During the 17th century, the ideas of Francis Bacon and René Descartes gave birth to an objective approach to discovery and verification of accurate knowledge about the world we live in. Today we call it the scientific method.

One of the hallmarks of this method is open sharing of information. When a researcher makes a significant finding, s/he publishes it quickly so others can verify and learn from it. This has the benefit of rapid increases in the number of people who can know things, as well as in the amount of things those people can know. In fact, since the total amount of available information is effectively infinite, information sharing is not zero-sum, obviously, or even positive-sum: it is unlimited-sum.
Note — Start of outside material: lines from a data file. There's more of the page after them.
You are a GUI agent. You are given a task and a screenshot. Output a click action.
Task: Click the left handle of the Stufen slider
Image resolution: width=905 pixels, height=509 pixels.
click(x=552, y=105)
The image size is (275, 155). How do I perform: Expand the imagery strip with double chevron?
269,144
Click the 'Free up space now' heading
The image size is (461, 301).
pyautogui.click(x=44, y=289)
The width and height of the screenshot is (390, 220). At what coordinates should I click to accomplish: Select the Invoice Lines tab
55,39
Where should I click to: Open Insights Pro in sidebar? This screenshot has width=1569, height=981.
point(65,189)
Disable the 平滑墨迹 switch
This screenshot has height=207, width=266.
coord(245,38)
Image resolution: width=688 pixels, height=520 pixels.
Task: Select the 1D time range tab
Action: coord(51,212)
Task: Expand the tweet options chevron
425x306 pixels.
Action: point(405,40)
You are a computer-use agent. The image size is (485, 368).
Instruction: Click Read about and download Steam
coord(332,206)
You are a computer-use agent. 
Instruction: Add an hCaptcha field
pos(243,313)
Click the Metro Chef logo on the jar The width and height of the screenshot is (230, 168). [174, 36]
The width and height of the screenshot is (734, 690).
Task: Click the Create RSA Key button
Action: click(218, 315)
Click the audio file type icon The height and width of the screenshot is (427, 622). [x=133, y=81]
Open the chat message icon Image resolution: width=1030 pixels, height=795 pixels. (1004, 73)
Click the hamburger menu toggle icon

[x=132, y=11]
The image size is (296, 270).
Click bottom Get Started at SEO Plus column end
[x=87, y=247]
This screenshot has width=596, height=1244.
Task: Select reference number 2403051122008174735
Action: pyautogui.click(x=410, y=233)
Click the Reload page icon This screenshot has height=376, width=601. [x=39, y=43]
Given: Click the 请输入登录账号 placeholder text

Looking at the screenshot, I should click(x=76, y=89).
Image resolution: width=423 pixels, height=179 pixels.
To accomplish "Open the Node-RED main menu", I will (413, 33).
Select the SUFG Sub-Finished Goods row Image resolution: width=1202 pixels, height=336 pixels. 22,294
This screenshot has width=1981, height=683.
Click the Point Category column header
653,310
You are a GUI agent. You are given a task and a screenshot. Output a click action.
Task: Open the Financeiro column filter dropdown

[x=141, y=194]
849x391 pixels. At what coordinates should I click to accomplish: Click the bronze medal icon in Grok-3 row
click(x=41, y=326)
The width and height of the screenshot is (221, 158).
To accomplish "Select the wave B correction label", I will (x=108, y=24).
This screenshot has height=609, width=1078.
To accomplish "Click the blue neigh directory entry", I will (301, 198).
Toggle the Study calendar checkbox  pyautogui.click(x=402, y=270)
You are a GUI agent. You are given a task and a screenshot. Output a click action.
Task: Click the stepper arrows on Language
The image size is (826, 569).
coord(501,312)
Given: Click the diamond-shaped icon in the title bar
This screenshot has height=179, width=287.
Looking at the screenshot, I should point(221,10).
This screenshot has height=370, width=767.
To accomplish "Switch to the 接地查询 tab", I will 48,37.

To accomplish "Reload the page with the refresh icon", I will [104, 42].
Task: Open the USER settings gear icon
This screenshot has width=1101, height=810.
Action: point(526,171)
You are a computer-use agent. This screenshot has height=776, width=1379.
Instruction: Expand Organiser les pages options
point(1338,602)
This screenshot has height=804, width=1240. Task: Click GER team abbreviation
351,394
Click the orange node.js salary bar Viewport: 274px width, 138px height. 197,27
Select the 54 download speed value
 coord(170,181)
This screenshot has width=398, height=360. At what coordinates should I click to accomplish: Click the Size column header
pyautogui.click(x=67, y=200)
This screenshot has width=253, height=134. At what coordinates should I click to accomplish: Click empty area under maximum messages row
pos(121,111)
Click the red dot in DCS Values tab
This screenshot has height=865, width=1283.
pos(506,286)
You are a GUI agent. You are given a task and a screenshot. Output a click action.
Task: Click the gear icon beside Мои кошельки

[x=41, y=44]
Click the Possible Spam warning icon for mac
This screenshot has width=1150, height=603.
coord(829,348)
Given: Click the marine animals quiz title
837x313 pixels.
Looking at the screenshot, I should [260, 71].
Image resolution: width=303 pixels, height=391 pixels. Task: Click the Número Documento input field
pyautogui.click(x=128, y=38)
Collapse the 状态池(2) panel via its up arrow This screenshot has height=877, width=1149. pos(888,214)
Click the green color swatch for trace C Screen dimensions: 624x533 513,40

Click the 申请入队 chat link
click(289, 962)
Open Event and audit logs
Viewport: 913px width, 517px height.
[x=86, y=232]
CRN recognized the importance of information sharing and its interesting application to molecular manufacturing in our foundational paper on Three Systems of Action. Now we're pleased to learn that others are thinking along the same lines:

In a perfect world, scientists share problems and work together on solutions for the good of society. In the real world, however, that's usually not the case. The main obstacles: competition for publication and intellectual property protection.

Is there a model for encouraging large-scale scientific problem solving? Yes, and it comes from an unexpected and unrelated corner of the universe: open source software development.

That's the view of Karim R. Lakhani, an assistant professor at Harvard Business School with an extensive research background in open source software communities and their innovation and product development strategies. His latest research analyzes how open source norms of transparency, permeable access, and collaboration might work with scientists.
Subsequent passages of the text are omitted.